Mój brak inwencji dzisiaj usprawiedliwię jeszcze kursem w którym od zeszłego tygodnia biorę udział na portalu Pasja Pisania. Od kilku dni piszę więc i piszę, choć zupełnie inne formy literackie. Na razie powiem tylko - jest dobrze :)

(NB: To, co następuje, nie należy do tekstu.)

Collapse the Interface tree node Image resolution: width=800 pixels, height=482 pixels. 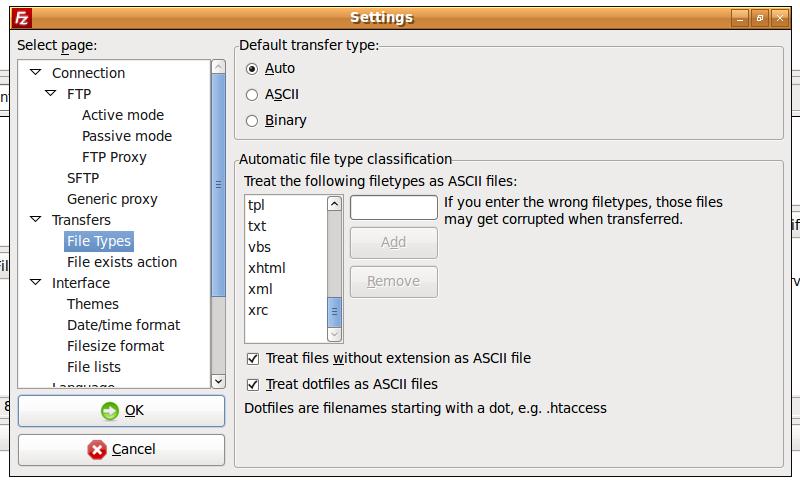[37, 283]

Nawet na grypę, ostatnio, nie mam czasu. Sterczy wytrwale pod moimi drzwiami, nie zamierzam jej wpuścić :)
4 komentarze:
Pięknie pokazujesz wnętrza meczetów
Pozdrawiam
Jak zawsze zdjęcia powalające. Mam wrażenie jakbym tam była. Dziękuję za kolejną wycieczkę :)
Ewa
http://blog.calimera.pl/
Bardzo dziękuję za miłe słowa :)
Bardzo mnie interesuje jak wygląda etykieta tureckich meczetów. Miałyście hijab?